BIENVENUE
ans ce numéro des Cordoba Papers, le Docteur Alain Gabon, Professeur des Universités aux Etats-Unis,
présente une longue analyse critique, puissante et à contre-courants, des mythes qui dominent les débats
sur la menace djihadiste et la radicalisation islamiste ainsi que les politiques qui y sont associées.
La période de l’après-11 septembre a vu l’émergence d’une paranoïa croissante envers « l’extrémisme islamiste », à
tel point qu’aujourd’hui les musulmans sont largement et essentiellement perçus avec suspicion, à travers un prisme
sécuritaire qui fait d’eux une masse indifférenciée d’« Autres » essentialisés—un corps étranger, une cinquième
colonne infiltrée dans nos sociétés occidentales. Avec les récents attentats sur le sol européen, les minorités
musulmanes sont soumises à l’injonction impérieuse de « répondre » à ces attaques et de condamner les extrémistes
en leur sein. Politiciens, commentateurs, médias, intellectuels, et même autorités religieuses islamiques sont de plus
en plus enclins à remettre en question l’essence même de l’islam et à condamner cette religion dans son ensemble
pour ces phénomènes d’extrémisme et de terrorisme. Grande religion Abrahamique ancrée dans des cultures riches
et des traditions profondes de dialogue et de paix, l’islam a toujours contribué au meilleur de la civilisation globale.

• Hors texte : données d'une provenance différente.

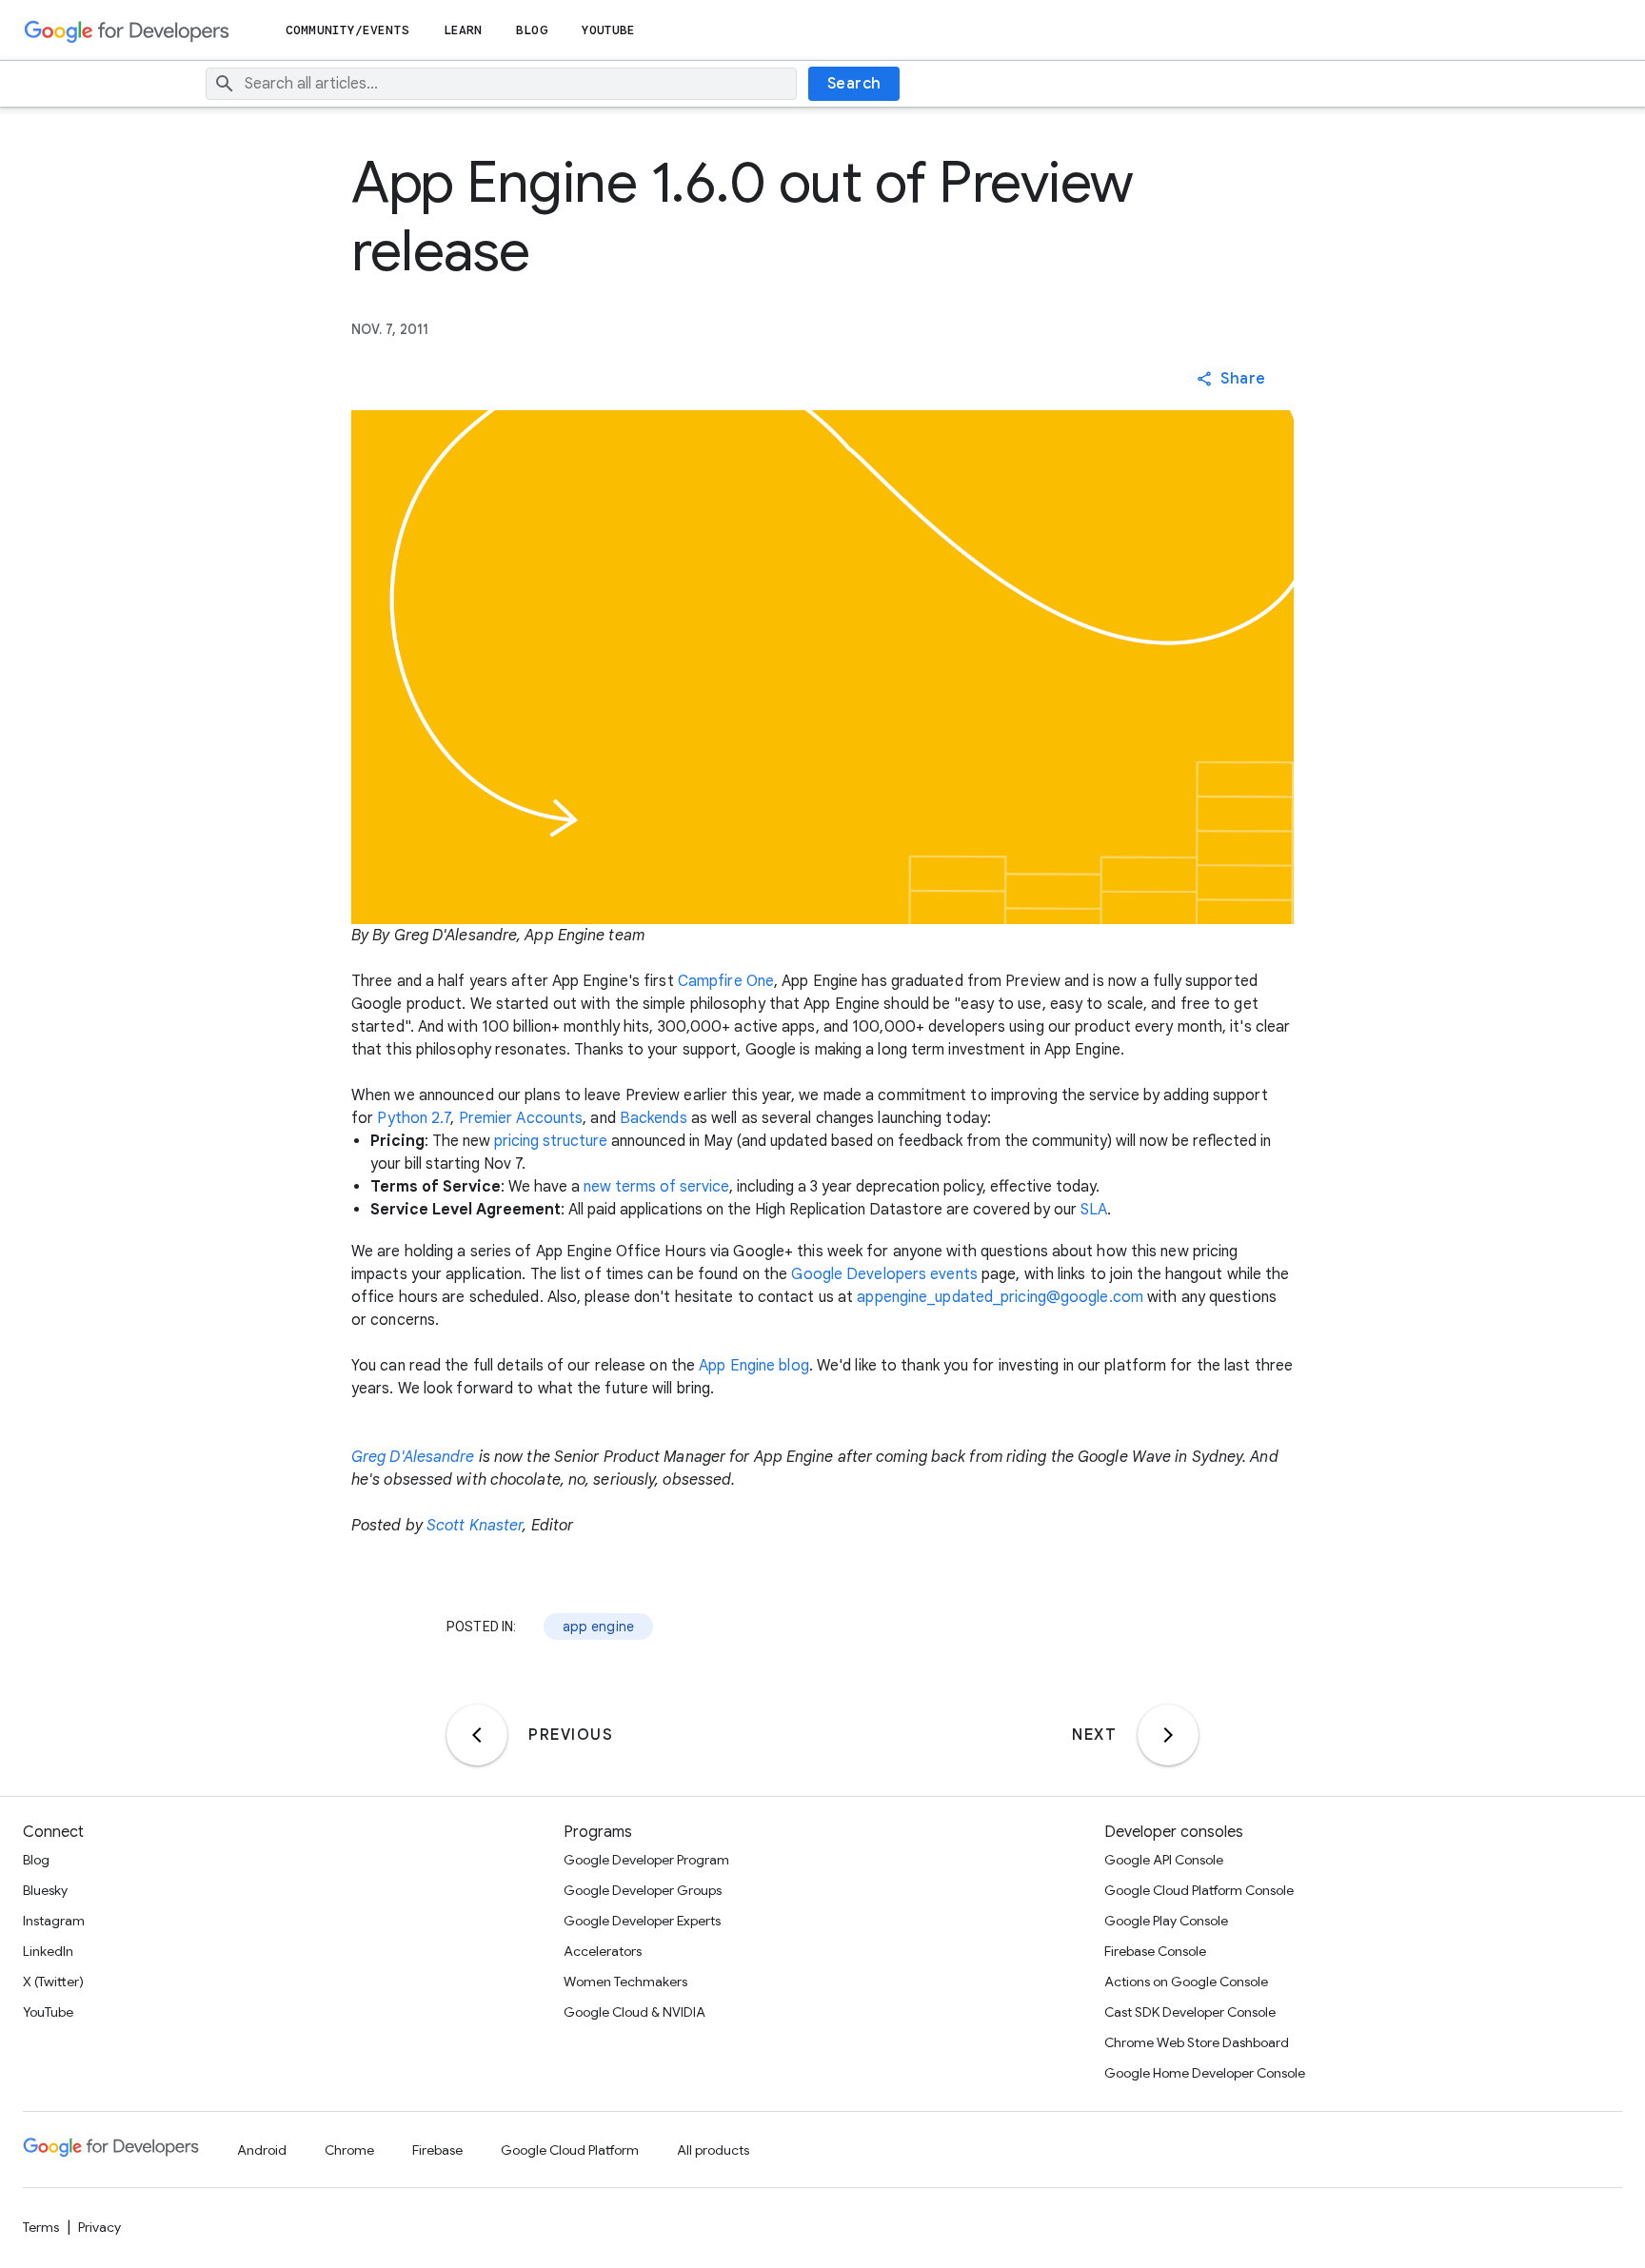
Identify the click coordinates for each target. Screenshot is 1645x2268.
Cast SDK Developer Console (1190, 2012)
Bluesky (45, 1890)
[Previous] (476, 1735)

Mais son image est maintenant à son plus bas niveau, du moins dans les sociétés occidentales : en Europe, des
gouvernements ont commencé à confisquer ou interdire des pans entiers de la littérature islamique; des politiciens
appellent ouvertement à bannir le Coran; d’autres inscrivent dans leurs programmes électoraux la limitation voire la
suppression de l’immigration en provenance de pays musulmans; des obligations et pratiques religieuses normales et
banales dans l’islam sont redéfinies comme des signes dangereux de radicalisme; les mosquées, les madrasas, les
centres et associations pour jeunes sont surveillés et espionnés sans relâche (avec la possibilité de se voir fermer par
mesure administrative ou judiciaire); et les leaders de ces communautés ainsi que les grandes organisations islamiques
deviennent des cibles dont on salit la réputation et dont on attaque la légitimité en les peignant de façon diffamante
comme des « islamistes extrémistes ».